Que faire si mon cofondateur refuse de signer une convention de rupture ? Il n'y est pas obligé. Une convention de rupture est une résolution volontaire. S'il refuse, vous devrez gérer la relation continue en tant qu'actionnaire — ce qui signifie qu'il conserve ses droits (vote, information, participation aux futurs tours). C'est l'un des arguments les plus forts pour résoudre les choses proprement tant que la relation est encore fonctionnelle.
Puis-je diluer un cofondateur pour l'écarter de la Cap Table ? Pas de manière significative, du moins pas sans un apport massif de capitaux extérieurs. Dans une SRL belge, les actionnaires existants bénéficient généralement de droits de préférence lors de nouvelles émissions d'actions. Tenter de diluer intentionnellement un cofondateur sans respecter les procédures crée une exposition juridique grave. Ne jouez pas avec la cap table ; résolvez le problème par la négociation et la documentation.
Comment expliquer le départ d'un cofondateur aux investisseurs ? De manière brève et factuelle.
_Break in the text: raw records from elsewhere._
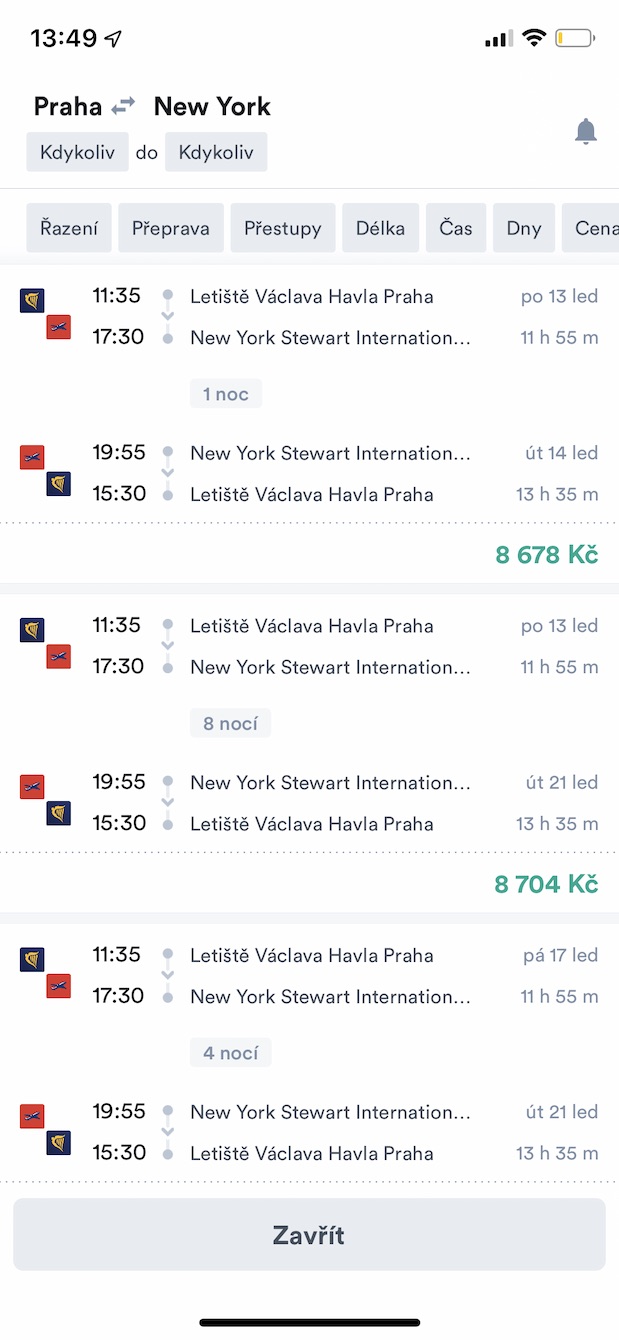This screenshot has height=1340, width=619.
Task: Tap the 1 noc stay badge
Action: pyautogui.click(x=226, y=394)
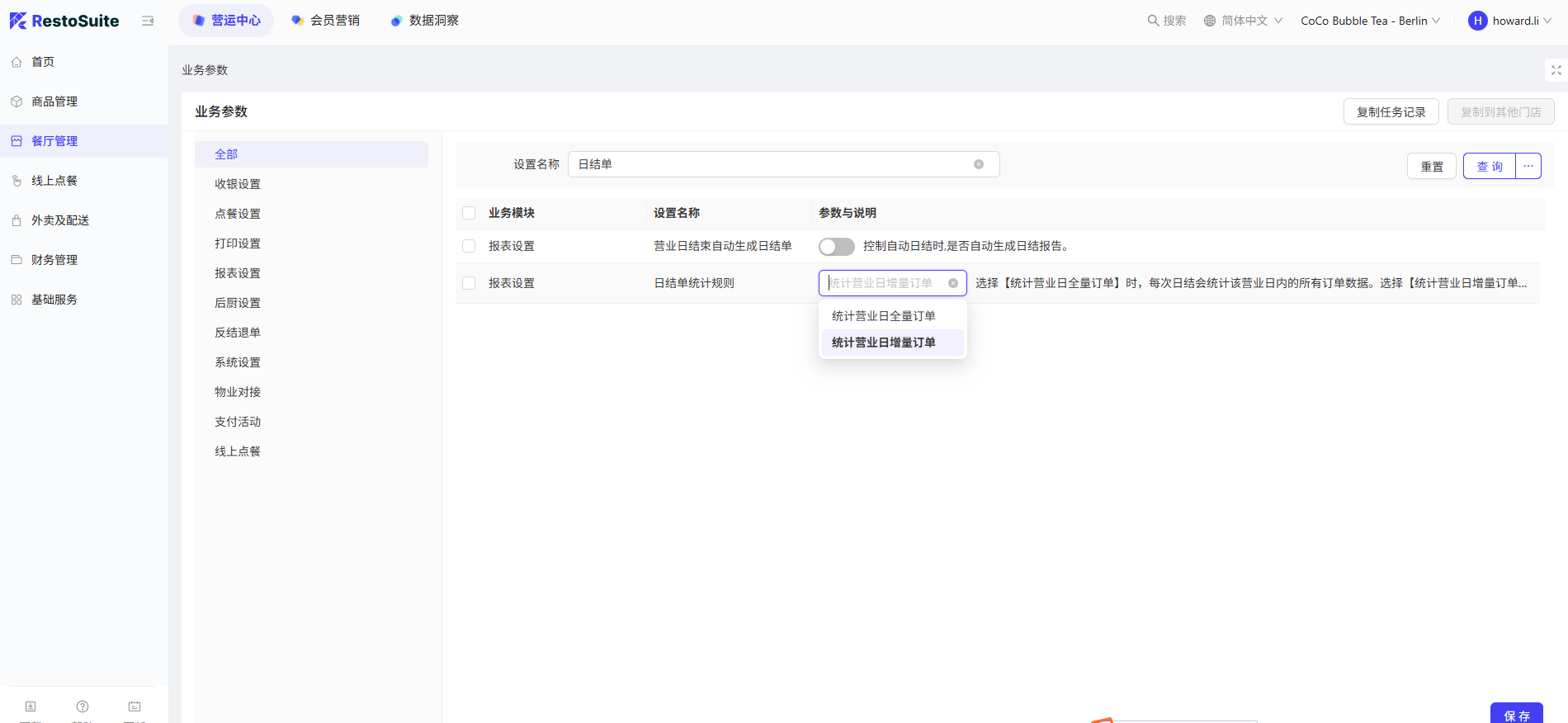Screen dimensions: 1568x723
Task: Check the 日结单统计规则 row checkbox
Action: (469, 283)

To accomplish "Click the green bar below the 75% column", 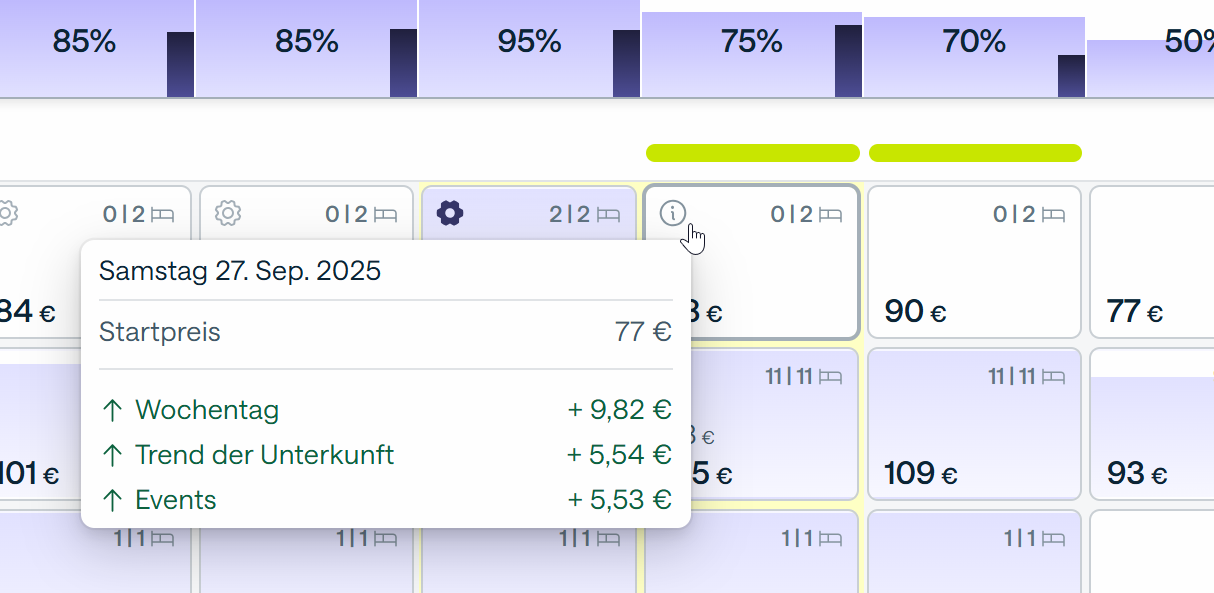I will click(x=752, y=153).
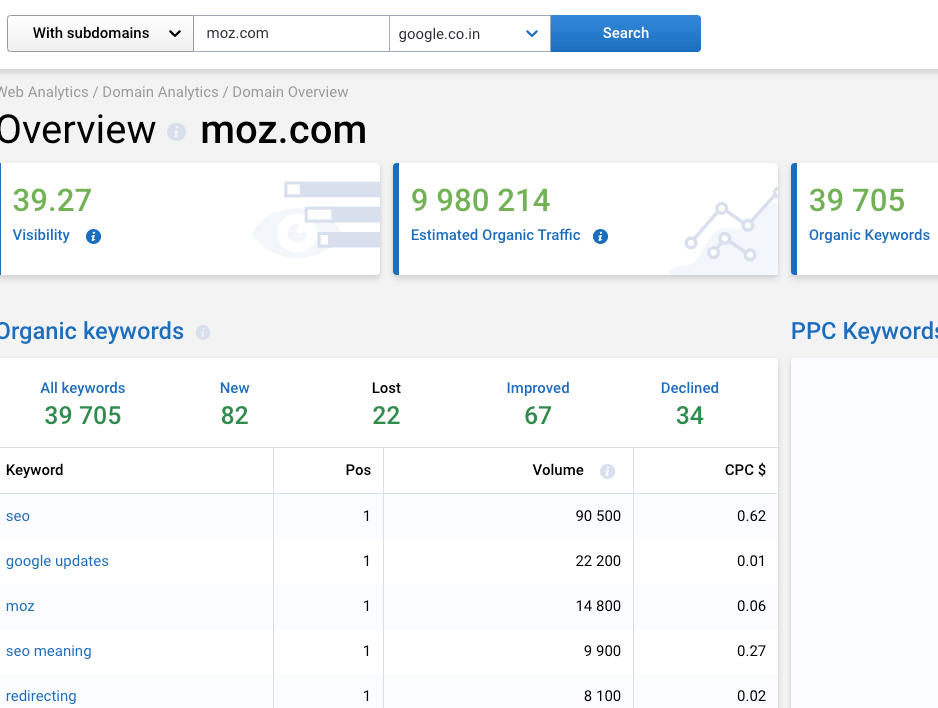Switch to the All keywords tab

[x=83, y=403]
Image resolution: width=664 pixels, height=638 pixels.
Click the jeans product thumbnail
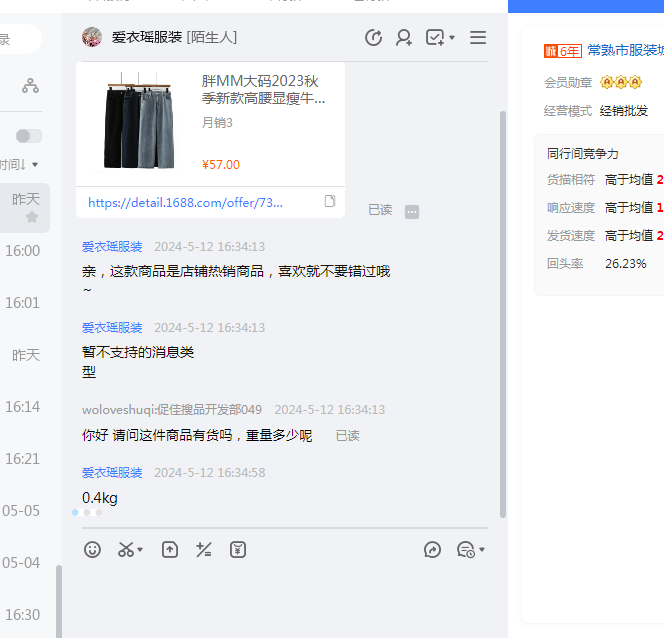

Expliquez que la situation a été traitée, montrez la structure actuelle et démontrez pourquoi l'équipe est plus forte ou mieux positionnée aujourd'hui. Les investisseurs comprennent que les équipes fondatrices évoluent, surtout si vous prouvez que la structure est saine. Ce qu'ils craignent, c'est l'évasion ou les surprises.
Et si nous ne parvenons à aucun accord (capital, conditions, étapes suivantes) ? Vous aurez alors besoin d'un médiateur commercial ou, en dernier recours, d'un avocat. En Belgique, les litiges entre actionnaires sont portés devant le tribunal de l'entreprise (ondernemingsrechtbank). C'est lent, coûteux et cela détruit souvent ce qui reste de l'entreprise et de la relation. Presque toute solution négociée est préférable à un procès.